Thursday, October 24, 2013

Arduino - Using digital potentiometers (AD8403)

I have seen several blog posts covering the use of digital potentiometers with an Arduino but I haven't seen any that demonstrate digital pots that contain a shutdown circuit. I'm working on a project that needs this particular feature.

The shutdown circuit is of interest to me because I plan on interfacing with something that controls movement. In that application any value on the digital pot will cause a motor to move. Lower resistive values move forward and higher resistive values move back. I need a way to completely disable the potentiometer. My first prototype used two relays, two transistors and two resistors with different values. The Arduino would turn off and on the relays to cause movement. It worked because I could simply turn off both relays but it was quite bulky and the mechanical relays were noisy. A friend recommend a digital potentiometer as a replacement. A single digital pot chip would replace six components. I began researching them and found that not all of them include a shutdown circuit. I settled on the Analog Devices AD8403 chip. It is a quad channel, 256 position digitally controlled variable resistor. Communication is done through an SPI interface.

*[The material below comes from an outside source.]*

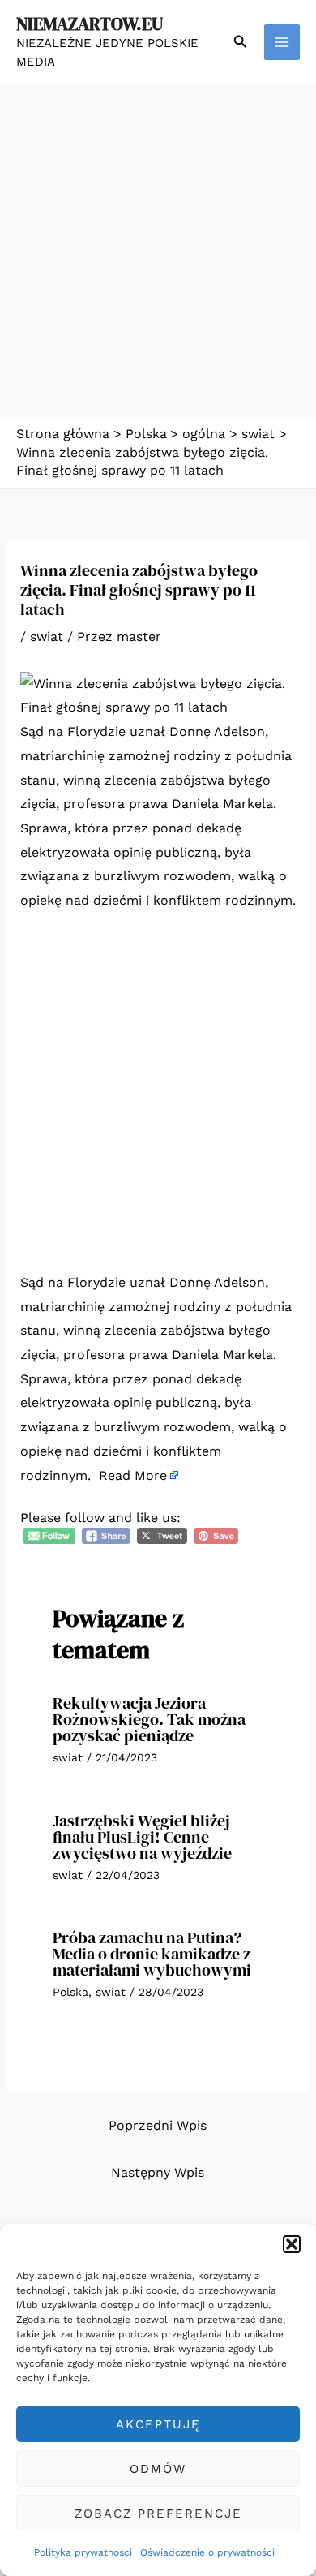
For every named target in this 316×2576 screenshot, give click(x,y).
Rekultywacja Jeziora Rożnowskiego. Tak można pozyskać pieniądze (149, 1719)
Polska (70, 1991)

So lets start with a demonstration of what happens when there is no shutdown circuit on a digital potentiometer and the Arduino is reset. The circuit and code cycles through each digital pot varying the brightness of an LED by running up and down all 255 positions of the pot. While this is running I press the reset button on the Arduino.

In this situation the digital pot chip still has power and the value of one the pots is stuck while the Arduino resets (demonstrated by the LED staying lit). In my real application this would cause movement to continue until the board finished restarting which is highly undesirable. This effect could be minimized somewhat by including code to reset values of the four pots on startup but there would still be a second or two of uncontrolled movement while the board restarts.

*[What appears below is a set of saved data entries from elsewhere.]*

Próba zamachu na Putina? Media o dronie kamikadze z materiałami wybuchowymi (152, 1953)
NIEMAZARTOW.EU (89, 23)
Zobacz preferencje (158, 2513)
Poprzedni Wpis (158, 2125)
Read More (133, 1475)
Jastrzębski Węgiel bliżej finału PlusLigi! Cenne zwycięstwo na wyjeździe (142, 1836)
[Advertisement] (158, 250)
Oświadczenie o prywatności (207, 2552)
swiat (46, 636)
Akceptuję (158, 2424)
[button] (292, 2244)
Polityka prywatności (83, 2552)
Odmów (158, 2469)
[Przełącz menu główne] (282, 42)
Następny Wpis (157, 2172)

Next is a demonstration of the same circuit but with the shutdown circuit enabled. The shutdown pin is connected to a pull down resistor. This causes the chip to go into shutdown mode if the Arduino resets or loses power. Again I press the reset button on the Arduino as it is running the code.

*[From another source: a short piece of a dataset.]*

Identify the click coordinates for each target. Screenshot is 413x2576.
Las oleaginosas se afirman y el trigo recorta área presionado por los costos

This is getting close to what I want but there is still the problem of the pot being set to some unknown value when the AD8B403 is taken out of shutdown mode. To handle this I added code to the setup function that sets the pots to a known value (zero in this case) before taking the chip out of shutdown mode.


Here is a photo and Fritzing diagram of the circuit.

The connections are:
  * All A pins of AD8403 connected to +5V
  * All B pins of AD8403 connected to ground
  * An LED and a 220-ohm resisor in series connected from each W pin to ground
  * RS - to +5v
  * SHDN - to digital pin 7 and a 10k ohm pull down resistor
  * CS - to digital pin 10  (SS pin)
  * SDI - to digital pin 11 (MOSI pin)
  * CLK - to digital pin 13 (SCK pin)

The AD8403 is the 10k ohm version.


The most update to date version of the code is available here:

The code to control this isn't very complex. This is my first time using an SPI device and I found it to be very straight forward. The Arduino IDE has an example sketch for controlling SPI digital pots under File > Examples > SPI > DigitalPotControl. I started with the example and modified it to include shutdown control. That example code also ran a bit slow because of the serial console messages so I removed all the serial communication code.

Comment on shutdown pin

So after getting through all this testing I noticed a limitation of the shutdown pin, it shuts down all four pots at the same time. In my real application I plan on controlling movement on four separate motors and moving them to a certain positions. Once the motor reaches it's position I want it to stop. But the only way to stop the motor is activate the shutdown which deactivates all four pots. This is a problem because the other three motors may not have reached their position when I need to shutdown. I did some more looking and found that Microchip makes a digital pot that has individually controllable software shutdown for each pot. I'm going to order a couple MCP4251 chips and I'll write up another post when I test them out.

UPDATE 3/17/2014: Post about the MCP4251 is available here
UPDATE 3/27/2014: Added list of connections and resistor values. Also added links to github repo.


  1. i used your circuit drawing to test two of my chips, and get 1.800v on the two green diodes and 1.786 v on the two red diodes. all four turn off at end of loop, then turn back on at beginning of loop. the voltage does not go up nor down, just on or off.

    1. Sounds like maybe the SPI communication with the digital pot isn't working. What Arduino board are you using? Different Arduino boards use different pins for SPI communication.

  2. arduino uno
    i had left out a jumper from VDD to RS.
    it worked with one chip, but not with 2 or more chips in series. the more chips, the more errors.

  3. Hi!

    If you can assist me with my small project in writing code

    I've ordered this exact digipot.
    I have 0 - 5 V output from a device that gives 0V as minimum and 5V as maximum.
    I would connect them to analog inputs of the arduino Uno board and have arduino to automaticaly control digipot.

    0V = minimum Ohm, so zero
    5V = maximum Ohm, (I'll connect digipot's all 4 channels in parallel so I get 250Ohm)

    any assistance with the code is grateful!

    Thank you!!

    1. If you have some specific questions I can answer them but unfortunately I don't have the time to write code for your project.